How to price art work can be baffling, especially for the beginner. Experienced artists will agree it varies, depending on  how the artist or the client feels about the work. Here are some possibilities.

1.  I wouldn't part with this for less than $1,000.
2.  Anxious to sell something:  I would take $50.00 for it.
3.  Not well known, I would take less than $50.00 for it.
4.  My best work so far:  Not for sale at this time.
5.  Make me an offer. They hardly ever do, but try it.
6.  What do you have to trade? Don't overlook this one!

Some artists use this rule:  Would I rather have 50 bucks, or would I rather keep this?   Keep going until you reach a price you would part with it for.

Some artists figure time by the hour.

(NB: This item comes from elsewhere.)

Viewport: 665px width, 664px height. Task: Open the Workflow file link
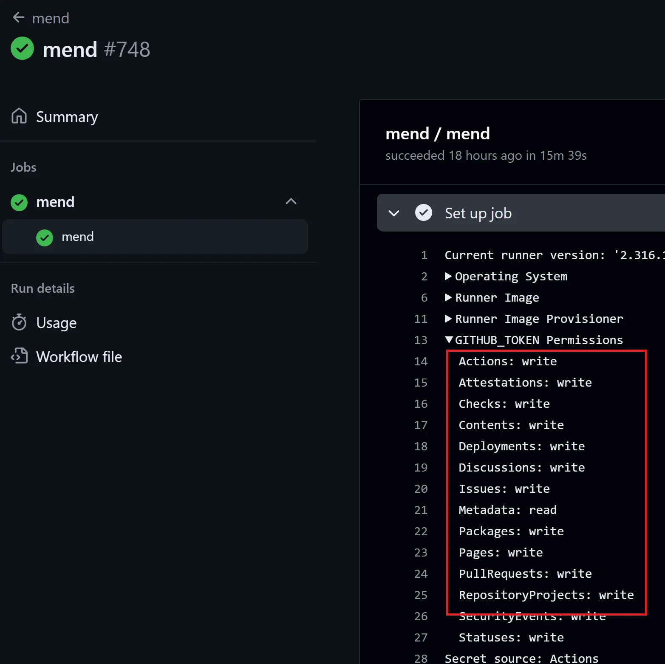click(x=79, y=357)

Unless it takes months to finish, the amount of time spent on it may be a factor.  Add the cost of materials, which varies depending on size, cost of framing and other expenses. May and Sept. seem to be the best months to sell paintings. EBay works for some artists.

Showing at festivals and art shows can tell the artist if the work will sell at any price.  I don't give any of mine away, even to my family.  Sometimes I reduce the price, if I have had it a long time and I need the space for other work.


Gallery owners expect perfection, so use the best quality frames you can find and start your work at about $500.00. Plan to spend $80 to $100 and up per frame and find a gallery to work with. Ask before you frame it what the gallery requires or prefers.  

Best wishes for unlimited success!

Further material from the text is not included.